Caching strategy for a dashboard: Redis and revalidation

Expensive aggregates cached in Redis with a short TTL, and a targeted bust on write so numbers stay current.

A dashboard that runs the same heavy aggregate query on every page load will fall over the moment a few people open it at once. Those numbers do not change second to second, so caching them in Redis with a short TTL took one panel from a 900 ms query to a 4 ms lookup. The trick is busting the cache precisely when the underlying data actually changes.

Cache the expensive shape

The candidates are the queries that are costly and tolerant of being a little stale. Monthly revenue, active user counts, and rollups across large tables fit perfectly. They take real work to compute and nobody needs them accurate to the millisecond.

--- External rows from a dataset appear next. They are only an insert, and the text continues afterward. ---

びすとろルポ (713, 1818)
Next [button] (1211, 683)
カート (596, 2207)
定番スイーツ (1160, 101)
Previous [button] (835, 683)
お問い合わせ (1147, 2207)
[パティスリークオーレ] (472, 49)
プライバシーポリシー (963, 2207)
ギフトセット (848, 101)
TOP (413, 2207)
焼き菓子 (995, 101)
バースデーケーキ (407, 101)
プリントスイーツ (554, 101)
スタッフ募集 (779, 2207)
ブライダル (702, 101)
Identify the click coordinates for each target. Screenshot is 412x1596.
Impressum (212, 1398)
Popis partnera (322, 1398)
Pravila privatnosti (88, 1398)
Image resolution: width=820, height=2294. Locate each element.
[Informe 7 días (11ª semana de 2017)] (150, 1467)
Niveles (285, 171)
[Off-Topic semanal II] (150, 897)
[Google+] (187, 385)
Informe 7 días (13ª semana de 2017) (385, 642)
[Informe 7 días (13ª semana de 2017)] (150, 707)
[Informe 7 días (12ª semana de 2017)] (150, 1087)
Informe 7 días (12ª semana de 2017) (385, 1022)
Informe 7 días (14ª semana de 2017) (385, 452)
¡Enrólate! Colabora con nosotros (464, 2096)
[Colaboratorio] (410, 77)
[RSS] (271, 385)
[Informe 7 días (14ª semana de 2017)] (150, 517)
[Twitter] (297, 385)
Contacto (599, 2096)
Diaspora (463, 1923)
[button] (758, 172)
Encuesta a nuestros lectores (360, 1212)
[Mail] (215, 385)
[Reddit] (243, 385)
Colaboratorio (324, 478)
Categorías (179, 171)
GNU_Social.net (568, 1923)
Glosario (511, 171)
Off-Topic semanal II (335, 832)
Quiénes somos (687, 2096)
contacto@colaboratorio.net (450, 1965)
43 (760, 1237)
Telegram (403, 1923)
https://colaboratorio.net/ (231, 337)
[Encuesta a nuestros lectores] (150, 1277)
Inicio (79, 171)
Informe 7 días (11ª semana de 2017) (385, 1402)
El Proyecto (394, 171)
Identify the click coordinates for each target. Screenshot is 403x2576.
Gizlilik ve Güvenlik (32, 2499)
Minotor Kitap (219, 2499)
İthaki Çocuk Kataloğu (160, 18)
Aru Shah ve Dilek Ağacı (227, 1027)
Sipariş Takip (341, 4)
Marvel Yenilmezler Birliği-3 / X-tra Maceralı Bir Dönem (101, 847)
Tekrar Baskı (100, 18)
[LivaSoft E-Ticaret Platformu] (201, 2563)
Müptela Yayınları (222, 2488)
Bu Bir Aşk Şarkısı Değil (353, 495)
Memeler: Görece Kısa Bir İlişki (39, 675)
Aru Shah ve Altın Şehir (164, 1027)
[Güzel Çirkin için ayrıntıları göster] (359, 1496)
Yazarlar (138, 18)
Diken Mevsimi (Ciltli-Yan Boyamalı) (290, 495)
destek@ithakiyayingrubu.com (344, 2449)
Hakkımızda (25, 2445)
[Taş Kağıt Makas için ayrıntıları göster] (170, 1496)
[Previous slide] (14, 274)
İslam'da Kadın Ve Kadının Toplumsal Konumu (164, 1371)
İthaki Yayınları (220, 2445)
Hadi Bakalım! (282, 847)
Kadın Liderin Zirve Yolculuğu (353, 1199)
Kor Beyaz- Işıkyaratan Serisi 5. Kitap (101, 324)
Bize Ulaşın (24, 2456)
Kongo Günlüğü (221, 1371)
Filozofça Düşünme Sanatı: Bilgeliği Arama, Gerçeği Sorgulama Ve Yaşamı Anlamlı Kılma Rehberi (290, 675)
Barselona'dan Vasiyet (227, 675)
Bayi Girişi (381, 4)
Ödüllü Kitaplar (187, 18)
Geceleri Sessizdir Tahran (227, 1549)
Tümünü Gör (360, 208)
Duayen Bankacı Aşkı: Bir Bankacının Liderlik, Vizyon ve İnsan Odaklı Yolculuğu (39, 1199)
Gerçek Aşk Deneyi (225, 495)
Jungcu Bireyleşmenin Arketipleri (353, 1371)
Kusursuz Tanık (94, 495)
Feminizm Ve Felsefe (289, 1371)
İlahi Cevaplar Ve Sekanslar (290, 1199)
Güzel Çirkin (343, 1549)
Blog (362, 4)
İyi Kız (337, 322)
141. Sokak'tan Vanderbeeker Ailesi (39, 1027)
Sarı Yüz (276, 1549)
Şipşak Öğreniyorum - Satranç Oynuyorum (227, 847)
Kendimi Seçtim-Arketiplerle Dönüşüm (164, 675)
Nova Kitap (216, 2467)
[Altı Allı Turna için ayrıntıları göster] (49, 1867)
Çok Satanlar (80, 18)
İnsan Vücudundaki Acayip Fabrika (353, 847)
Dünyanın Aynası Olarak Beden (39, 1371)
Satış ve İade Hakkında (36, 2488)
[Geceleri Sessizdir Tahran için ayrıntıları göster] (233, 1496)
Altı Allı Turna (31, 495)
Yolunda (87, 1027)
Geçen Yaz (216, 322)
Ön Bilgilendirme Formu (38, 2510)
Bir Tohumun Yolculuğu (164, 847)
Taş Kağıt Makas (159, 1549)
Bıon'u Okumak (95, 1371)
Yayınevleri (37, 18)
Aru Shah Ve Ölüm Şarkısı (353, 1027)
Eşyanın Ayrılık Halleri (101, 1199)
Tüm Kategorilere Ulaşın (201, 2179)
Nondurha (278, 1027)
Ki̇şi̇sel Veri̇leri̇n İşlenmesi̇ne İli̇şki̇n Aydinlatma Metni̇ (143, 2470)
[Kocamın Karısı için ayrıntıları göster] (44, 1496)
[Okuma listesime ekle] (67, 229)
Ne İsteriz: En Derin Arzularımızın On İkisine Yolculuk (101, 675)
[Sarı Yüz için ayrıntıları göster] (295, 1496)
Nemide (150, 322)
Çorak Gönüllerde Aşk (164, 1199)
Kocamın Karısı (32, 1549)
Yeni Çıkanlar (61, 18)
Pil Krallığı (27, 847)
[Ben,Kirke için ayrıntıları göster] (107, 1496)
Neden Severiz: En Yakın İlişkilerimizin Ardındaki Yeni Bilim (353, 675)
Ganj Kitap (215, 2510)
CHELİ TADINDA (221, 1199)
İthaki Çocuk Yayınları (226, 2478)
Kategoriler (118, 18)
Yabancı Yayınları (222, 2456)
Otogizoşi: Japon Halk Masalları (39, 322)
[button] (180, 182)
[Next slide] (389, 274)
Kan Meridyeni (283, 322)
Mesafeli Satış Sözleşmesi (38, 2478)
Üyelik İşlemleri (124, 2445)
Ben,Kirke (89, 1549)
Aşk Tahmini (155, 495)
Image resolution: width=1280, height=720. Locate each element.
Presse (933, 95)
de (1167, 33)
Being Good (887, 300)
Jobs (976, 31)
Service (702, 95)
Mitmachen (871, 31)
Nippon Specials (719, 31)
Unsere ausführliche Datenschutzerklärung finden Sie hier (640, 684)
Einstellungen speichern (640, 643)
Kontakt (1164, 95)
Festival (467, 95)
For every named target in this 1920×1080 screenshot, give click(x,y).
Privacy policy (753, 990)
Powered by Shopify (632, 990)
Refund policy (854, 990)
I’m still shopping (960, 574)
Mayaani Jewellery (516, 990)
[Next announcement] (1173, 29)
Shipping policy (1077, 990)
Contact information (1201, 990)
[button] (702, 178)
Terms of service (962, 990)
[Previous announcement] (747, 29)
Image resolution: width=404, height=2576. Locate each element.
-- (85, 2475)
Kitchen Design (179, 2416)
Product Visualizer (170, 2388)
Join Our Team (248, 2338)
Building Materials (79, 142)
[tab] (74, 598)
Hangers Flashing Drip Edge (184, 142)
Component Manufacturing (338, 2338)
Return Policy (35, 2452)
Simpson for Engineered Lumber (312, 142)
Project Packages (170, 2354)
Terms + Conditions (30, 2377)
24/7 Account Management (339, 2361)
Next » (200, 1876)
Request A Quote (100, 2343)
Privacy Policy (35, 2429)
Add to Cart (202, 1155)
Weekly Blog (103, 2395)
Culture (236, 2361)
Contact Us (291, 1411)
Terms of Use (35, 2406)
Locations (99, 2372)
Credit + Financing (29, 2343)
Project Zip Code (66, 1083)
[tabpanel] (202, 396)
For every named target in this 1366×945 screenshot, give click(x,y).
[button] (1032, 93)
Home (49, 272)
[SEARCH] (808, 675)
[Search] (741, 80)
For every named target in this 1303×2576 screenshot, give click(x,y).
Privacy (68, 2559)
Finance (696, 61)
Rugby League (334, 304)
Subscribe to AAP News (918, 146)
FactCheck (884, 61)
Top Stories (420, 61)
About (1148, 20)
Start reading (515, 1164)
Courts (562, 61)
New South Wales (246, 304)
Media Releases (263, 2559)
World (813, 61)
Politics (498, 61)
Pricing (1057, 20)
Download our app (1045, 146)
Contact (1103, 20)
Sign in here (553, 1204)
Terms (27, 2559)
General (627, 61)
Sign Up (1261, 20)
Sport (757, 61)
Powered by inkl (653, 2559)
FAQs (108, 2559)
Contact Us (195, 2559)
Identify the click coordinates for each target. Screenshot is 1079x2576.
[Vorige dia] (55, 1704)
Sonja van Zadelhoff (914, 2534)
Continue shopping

async function getRevenue(tenantId: string) {
  const key = `dash:revenue:${tenantId}`;
  const hit = await redis.get(key);
  if (hit) return JSON.parse(hit);
  const data = await computeRevenue(tenantId); // the slow query
  await redis.set(key, JSON.stringify(data), "EX", 300);
  return data;
}

A five-minute TTL means the worst-case staleness is five minutes, and the database runs the heavy query at most twelve times an hour per tenant no matter how many people are looking.

TTL alone is not enough

A pure TTL means a brand new invoice does not show up for up to five minutes, which looks broken to the person who just created it. So writes that affect a cached value delete that key, and the next read recomputes it. TTL is the safety net for staleness you did not predict, the targeted bust is for the changes you did.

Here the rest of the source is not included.